In 1969, the Metropolitan Museum of Art in New York mounted a major exhibit called “Harlem On My Mind.” There was just one thing wrong: the show had no work by African-American artists.
The “Harlem on My Mind” fiasco is emblematic of the barriers Black artists have faced when it comes to having their work exhibited and collected. BLACK IS THE COLOR highlights key moments in the history of African-American visual art, from Edmonia Lewis’s 1867 sculpture Forever Free, to the work of contemporary artists such as Whitfield Lovell, Kerry James Marshall, Ellen Gallagher, and Jean-Michel Basquiat.

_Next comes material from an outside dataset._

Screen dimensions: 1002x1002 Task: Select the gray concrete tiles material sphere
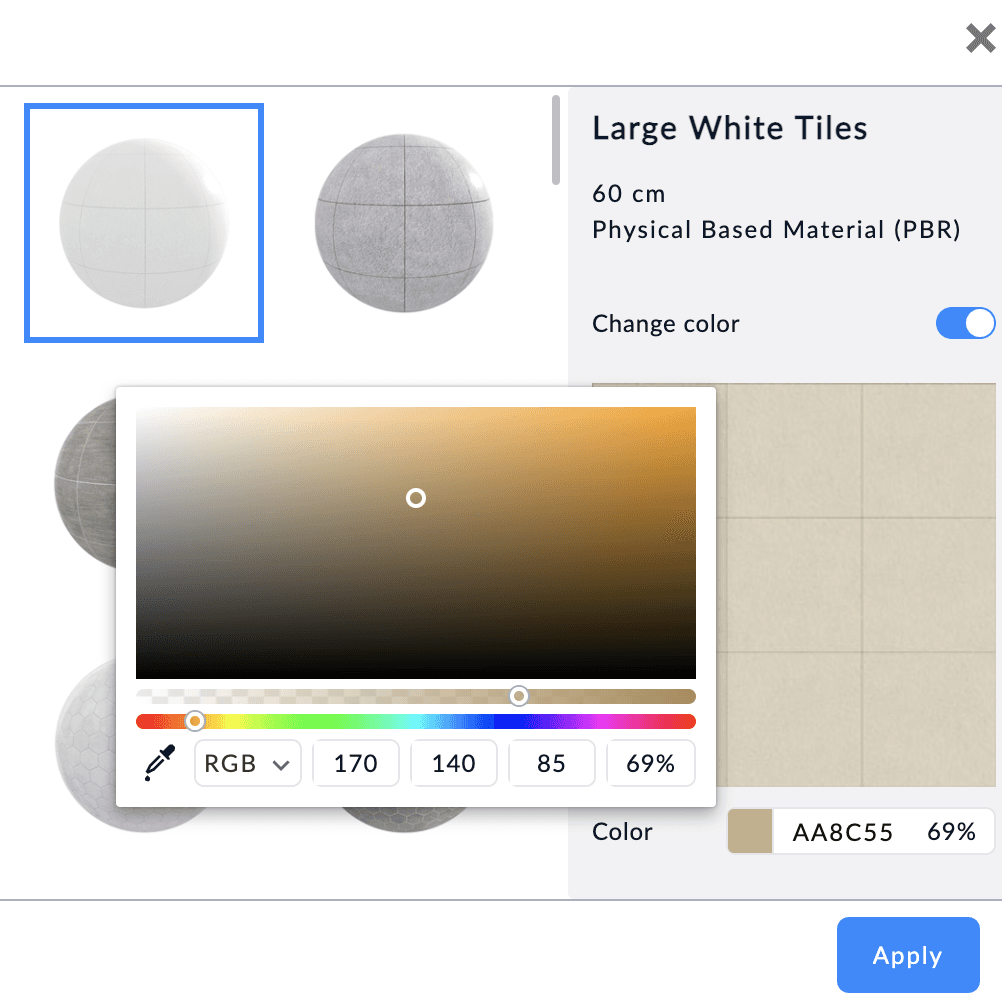pos(403,223)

Art historians and gallery owners place the works in context—juxtaposing them with racist images of African-Americans as minstrels, for instance, and setting them against the larger social contexts of Jim Crow, WWI, the civil rights movement and the racism of the Reagan era. Meanwhile, contemporary artists discuss individual works by their forerunners and their ongoing influence.
Both comprehensive and lively, BLACK IS THE COLOR is a much-needed survey of great work by artists whose contributions were neglected by the mainstream art world for far too long.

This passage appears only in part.